INSTRUCTIONS FOR THE TASK — Recast all of the material below as a numbered list with one item per line, leaving out any blank lines.

DATA SHOWN —
"""
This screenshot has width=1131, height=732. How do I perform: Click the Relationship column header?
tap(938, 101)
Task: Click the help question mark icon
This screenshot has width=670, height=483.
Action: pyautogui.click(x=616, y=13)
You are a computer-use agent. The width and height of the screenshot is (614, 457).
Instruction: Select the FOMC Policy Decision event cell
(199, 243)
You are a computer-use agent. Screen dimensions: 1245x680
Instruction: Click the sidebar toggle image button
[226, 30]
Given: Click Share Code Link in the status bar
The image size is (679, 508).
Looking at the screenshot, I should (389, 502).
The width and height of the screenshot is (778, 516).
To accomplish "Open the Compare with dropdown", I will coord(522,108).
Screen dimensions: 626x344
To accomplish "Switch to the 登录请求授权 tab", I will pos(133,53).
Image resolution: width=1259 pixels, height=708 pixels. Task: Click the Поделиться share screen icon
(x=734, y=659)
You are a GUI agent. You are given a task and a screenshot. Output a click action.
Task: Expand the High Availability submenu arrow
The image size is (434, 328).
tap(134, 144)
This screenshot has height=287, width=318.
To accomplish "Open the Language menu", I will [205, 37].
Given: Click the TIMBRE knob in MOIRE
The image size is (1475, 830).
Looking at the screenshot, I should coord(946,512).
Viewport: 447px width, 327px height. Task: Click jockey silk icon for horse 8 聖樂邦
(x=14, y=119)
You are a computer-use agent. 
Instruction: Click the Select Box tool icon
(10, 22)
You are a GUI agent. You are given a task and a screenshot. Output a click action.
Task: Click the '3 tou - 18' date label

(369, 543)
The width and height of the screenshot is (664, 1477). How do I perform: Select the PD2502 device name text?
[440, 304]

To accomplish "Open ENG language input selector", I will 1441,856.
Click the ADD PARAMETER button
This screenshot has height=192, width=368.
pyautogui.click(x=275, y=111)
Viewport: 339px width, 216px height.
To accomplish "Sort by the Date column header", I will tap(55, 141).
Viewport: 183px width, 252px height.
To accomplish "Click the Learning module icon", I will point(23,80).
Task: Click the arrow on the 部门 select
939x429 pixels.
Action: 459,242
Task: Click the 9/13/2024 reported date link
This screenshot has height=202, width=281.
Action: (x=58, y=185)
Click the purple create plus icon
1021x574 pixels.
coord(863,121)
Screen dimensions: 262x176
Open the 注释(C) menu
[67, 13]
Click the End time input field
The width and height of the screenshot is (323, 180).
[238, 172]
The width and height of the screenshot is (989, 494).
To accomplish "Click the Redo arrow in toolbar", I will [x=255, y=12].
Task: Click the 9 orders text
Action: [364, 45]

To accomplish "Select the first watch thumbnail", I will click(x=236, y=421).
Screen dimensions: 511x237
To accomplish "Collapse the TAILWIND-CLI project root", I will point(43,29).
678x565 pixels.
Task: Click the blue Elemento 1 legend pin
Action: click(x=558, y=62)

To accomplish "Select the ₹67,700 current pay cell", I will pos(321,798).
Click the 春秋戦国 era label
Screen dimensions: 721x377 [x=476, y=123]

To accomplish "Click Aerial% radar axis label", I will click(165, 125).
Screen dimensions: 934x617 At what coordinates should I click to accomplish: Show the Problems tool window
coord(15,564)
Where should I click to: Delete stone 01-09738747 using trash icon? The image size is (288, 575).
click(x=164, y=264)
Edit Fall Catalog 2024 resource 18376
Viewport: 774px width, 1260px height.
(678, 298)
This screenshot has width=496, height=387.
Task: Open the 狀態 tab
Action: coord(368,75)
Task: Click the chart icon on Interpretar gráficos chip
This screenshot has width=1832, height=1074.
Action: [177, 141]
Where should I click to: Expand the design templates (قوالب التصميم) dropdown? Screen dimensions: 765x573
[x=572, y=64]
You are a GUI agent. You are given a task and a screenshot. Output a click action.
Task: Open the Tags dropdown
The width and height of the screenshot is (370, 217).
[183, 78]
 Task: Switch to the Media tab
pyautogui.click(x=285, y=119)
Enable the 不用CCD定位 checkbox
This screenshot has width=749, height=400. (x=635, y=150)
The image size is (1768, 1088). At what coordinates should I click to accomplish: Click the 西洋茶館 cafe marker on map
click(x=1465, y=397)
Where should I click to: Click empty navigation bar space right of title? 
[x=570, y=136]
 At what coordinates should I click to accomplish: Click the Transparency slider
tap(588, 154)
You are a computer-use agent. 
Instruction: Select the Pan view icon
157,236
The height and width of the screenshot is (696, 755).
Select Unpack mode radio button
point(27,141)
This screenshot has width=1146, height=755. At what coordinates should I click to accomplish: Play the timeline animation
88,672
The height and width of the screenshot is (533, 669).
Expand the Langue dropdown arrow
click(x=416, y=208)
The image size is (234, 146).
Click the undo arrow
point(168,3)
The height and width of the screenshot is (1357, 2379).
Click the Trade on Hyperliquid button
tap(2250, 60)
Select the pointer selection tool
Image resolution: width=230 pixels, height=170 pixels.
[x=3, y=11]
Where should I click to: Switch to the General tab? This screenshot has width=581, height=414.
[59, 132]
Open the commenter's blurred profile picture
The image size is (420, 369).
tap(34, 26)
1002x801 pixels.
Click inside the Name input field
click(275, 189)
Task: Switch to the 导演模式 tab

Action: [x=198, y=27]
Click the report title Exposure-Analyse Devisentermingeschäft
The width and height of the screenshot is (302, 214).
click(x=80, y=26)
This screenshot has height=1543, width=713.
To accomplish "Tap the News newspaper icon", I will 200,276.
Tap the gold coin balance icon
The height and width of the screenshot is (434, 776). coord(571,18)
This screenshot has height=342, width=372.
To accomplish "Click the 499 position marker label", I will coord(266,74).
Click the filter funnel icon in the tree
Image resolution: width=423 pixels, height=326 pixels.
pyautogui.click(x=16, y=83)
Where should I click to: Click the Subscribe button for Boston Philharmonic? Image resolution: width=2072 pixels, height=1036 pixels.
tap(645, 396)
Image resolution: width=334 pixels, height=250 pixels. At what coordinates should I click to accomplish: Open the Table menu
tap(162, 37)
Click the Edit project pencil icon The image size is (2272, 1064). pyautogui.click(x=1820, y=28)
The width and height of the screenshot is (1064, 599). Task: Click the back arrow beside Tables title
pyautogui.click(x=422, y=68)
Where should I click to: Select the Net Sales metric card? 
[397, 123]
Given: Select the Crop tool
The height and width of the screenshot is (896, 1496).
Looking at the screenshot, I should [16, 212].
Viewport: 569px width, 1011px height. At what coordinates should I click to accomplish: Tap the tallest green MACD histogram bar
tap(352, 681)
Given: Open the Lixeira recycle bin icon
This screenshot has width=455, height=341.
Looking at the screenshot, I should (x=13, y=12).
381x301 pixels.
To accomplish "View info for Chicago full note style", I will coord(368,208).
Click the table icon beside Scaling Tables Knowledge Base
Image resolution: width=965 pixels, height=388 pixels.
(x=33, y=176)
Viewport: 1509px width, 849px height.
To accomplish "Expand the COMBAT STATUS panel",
"""
PROBLEM SOLUTION —
1. This screenshot has width=1131, height=732. How do I perform: Click the Relationship column header?
2. tap(938, 101)
3. Task: Click the help question mark icon
4. This screenshot has width=670, height=483.
5. Action: pyautogui.click(x=616, y=13)
6. You are a computer-use agent. The width and height of the screenshot is (614, 457).
7. Instruction: Select the FOMC Policy Decision event cell
8. (199, 243)
9. You are a computer-use agent. Screen dimensions: 1245x680
10. Instruction: Click the sidebar toggle image button
11. [226, 30]
12. Given: Click Share Code Link in the status bar
13. The image size is (679, 508).
14. Looking at the screenshot, I should (389, 502).
15. The width and height of the screenshot is (778, 516).
16. To accomplish "Open the Compare with dropdown", I will coord(522,108).
17. Screen dimensions: 626x344
18. To accomplish "Switch to the 登录请求授权 tab", I will pos(133,53).
19. Image resolution: width=1259 pixels, height=708 pixels. Task: Click the Поделиться share screen icon
20. (x=734, y=659)
21. You are a GUI agent. You are given a task and a screenshot. Output a click action.
22. Task: Expand the High Availability submenu arrow
23. The image size is (434, 328).
24. tap(134, 144)
25. This screenshot has height=287, width=318.
26. To accomplish "Open the Language menu", I will [205, 37].
27. Given: Click the TIMBRE knob in MOIRE
28. The image size is (1475, 830).
29. Looking at the screenshot, I should coord(946,512).
30. Viewport: 447px width, 327px height. Task: Click jockey silk icon for horse 8 聖樂邦
31. (x=14, y=119)
32. You are a computer-use agent. 
33. Instruction: Click the Select Box tool icon
34. (10, 22)
35. You are a GUI agent. You are given a task and a screenshot. Output a click action.
36. Task: Click the '3 tou - 18' date label
37. (369, 543)
38. The width and height of the screenshot is (664, 1477). How do I perform: Select the PD2502 device name text?
39. [440, 304]
40. To accomplish "Open ENG language input selector", I will 1441,856.
41. Click the ADD PARAMETER button
42. This screenshot has height=192, width=368.
43. pyautogui.click(x=275, y=111)
44. Viewport: 339px width, 216px height.
45. To accomplish "Sort by the Date column header", I will tap(55, 141).
46. Viewport: 183px width, 252px height.
47. To accomplish "Click the Learning module icon", I will point(23,80).
48. Task: Click the arrow on the 部门 select
49. 939x429 pixels.
50. Action: 459,242
51. Task: Click the 9/13/2024 reported date link
52. This screenshot has height=202, width=281.
53. Action: (x=58, y=185)
54. Click the purple create plus icon
55. 1021x574 pixels.
56. coord(863,121)
57. Screen dimensions: 262x176
58. Open the 注释(C) menu
59. [67, 13]
60. Click the End time input field
61. The width and height of the screenshot is (323, 180).
62. [238, 172]
63. The width and height of the screenshot is (989, 494).
64. To accomplish "Click the Redo arrow in toolbar", I will [x=255, y=12].
65. Task: Click the 9 orders text
66. Action: [364, 45]
67. To accomplish "Select the first watch thumbnail", I will click(x=236, y=421).
68. Screen dimensions: 511x237
69. To accomplish "Collapse the TAILWIND-CLI project root", I will point(43,29).
70. 678x565 pixels.
71. Task: Click the blue Elemento 1 legend pin
72. Action: click(x=558, y=62)
73. To accomplish "Select the ₹67,700 current pay cell", I will pos(321,798).
74. Click the 春秋戦国 era label
75. Screen dimensions: 721x377 [x=476, y=123]
76. To accomplish "Click Aerial% radar axis label", I will click(165, 125).
77. Screen dimensions: 934x617 At what coordinates should I click to accomplish: Show the Problems tool window
78. coord(15,564)
79. Where should I click to: Delete stone 01-09738747 using trash icon? The image size is (288, 575).
80. click(x=164, y=264)
81. Edit Fall Catalog 2024 resource 18376
82. Viewport: 774px width, 1260px height.
83. (678, 298)
84. This screenshot has width=496, height=387.
85. Task: Open the 狀態 tab
86. Action: coord(368,75)
87. Task: Click the chart icon on Interpretar gráficos chip
88. This screenshot has width=1832, height=1074.
89. Action: [177, 141]
90. Where should I click to: Expand the design templates (قوالب التصميم) dropdown? Screen dimensions: 765x573
91. [x=572, y=64]
92. You are a GUI agent. You are given a task and a screenshot. Output a click action.
93. Task: Open the Tags dropdown
94. The width and height of the screenshot is (370, 217).
95. [183, 78]
96.  Task: Switch to the Media tab
97. pyautogui.click(x=285, y=119)
98. Enable the 不用CCD定位 checkbox
99. This screenshot has width=749, height=400. (x=635, y=150)
100. The image size is (1768, 1088). At what coordinates should I click to accomplish: Click the 西洋茶館 cafe marker on map
101. click(x=1465, y=397)
102. Where should I click to: Click empty navigation bar space right of title? 
103. [x=570, y=136]
104.  At what coordinates should I click to accomplish: Click the Transparency slider
105. tap(588, 154)
106. You are a computer-use agent. 
107. Instruction: Select the Pan view icon
108. 157,236
109. The height and width of the screenshot is (696, 755).
110. Select Unpack mode radio button
111. point(27,141)
112. This screenshot has width=1146, height=755. At what coordinates should I click to accomplish: Play the timeline animation
113. 88,672
114. The height and width of the screenshot is (533, 669).
115. Expand the Langue dropdown arrow
116. click(x=416, y=208)
117. The image size is (234, 146).
118. Click the undo arrow
119. point(168,3)
120. The height and width of the screenshot is (1357, 2379).
121. Click the Trade on Hyperliquid button
122. tap(2250, 60)
123. Select the pointer selection tool
124. Image resolution: width=230 pixels, height=170 pixels.
125. [x=3, y=11]
126. Where should I click to: Switch to the General tab? This screenshot has width=581, height=414.
127. [59, 132]
128. Open the commenter's blurred profile picture
129. The image size is (420, 369).
130. tap(34, 26)
131. 1002x801 pixels.
132. Click inside the Name input field
133. click(275, 189)
134. Task: Switch to the 导演模式 tab
135. Action: [x=198, y=27]
136. Click the report title Exposure-Analyse Devisentermingeschäft
137. The width and height of the screenshot is (302, 214).
138. click(x=80, y=26)
139. This screenshot has height=1543, width=713.
140. To accomplish "Tap the News newspaper icon", I will 200,276.
141. Tap the gold coin balance icon
142. The height and width of the screenshot is (434, 776). coord(571,18)
143. This screenshot has height=342, width=372.
144. To accomplish "Click the 499 position marker label", I will coord(266,74).
145. Click the filter funnel icon in the tree
146. Image resolution: width=423 pixels, height=326 pixels.
147. pyautogui.click(x=16, y=83)
148. Where should I click to: Click the Subscribe button for Boston Philharmonic? Image resolution: width=2072 pixels, height=1036 pixels.
149. tap(645, 396)
150. Image resolution: width=334 pixels, height=250 pixels. At what coordinates should I click to accomplish: Open the Table menu
151. tap(162, 37)
152. Click the Edit project pencil icon The image size is (2272, 1064). pyautogui.click(x=1820, y=28)
153. The width and height of the screenshot is (1064, 599). Task: Click the back arrow beside Tables title
154. pyautogui.click(x=422, y=68)
155. Where should I click to: Select the Net Sales metric card? 
156. [397, 123]
157. Given: Select the Crop tool
158. The height and width of the screenshot is (896, 1496).
159. Looking at the screenshot, I should [16, 212].
160. Viewport: 569px width, 1011px height. At what coordinates should I click to accomplish: Tap the tallest green MACD histogram bar
161. tap(352, 681)
162. Given: Open the Lixeira recycle bin icon
163. This screenshot has width=455, height=341.
164. Looking at the screenshot, I should (x=13, y=12).
165. 381x301 pixels.
166. To accomplish "View info for Chicago full note style", I will coord(368,208).
167. Click the table icon beside Scaling Tables Knowledge Base
168. Image resolution: width=965 pixels, height=388 pixels.
169. (x=33, y=176)
170. Viewport: 1509px width, 849px height.
171. To accomplish "Expand the COMBAT STATUS panel",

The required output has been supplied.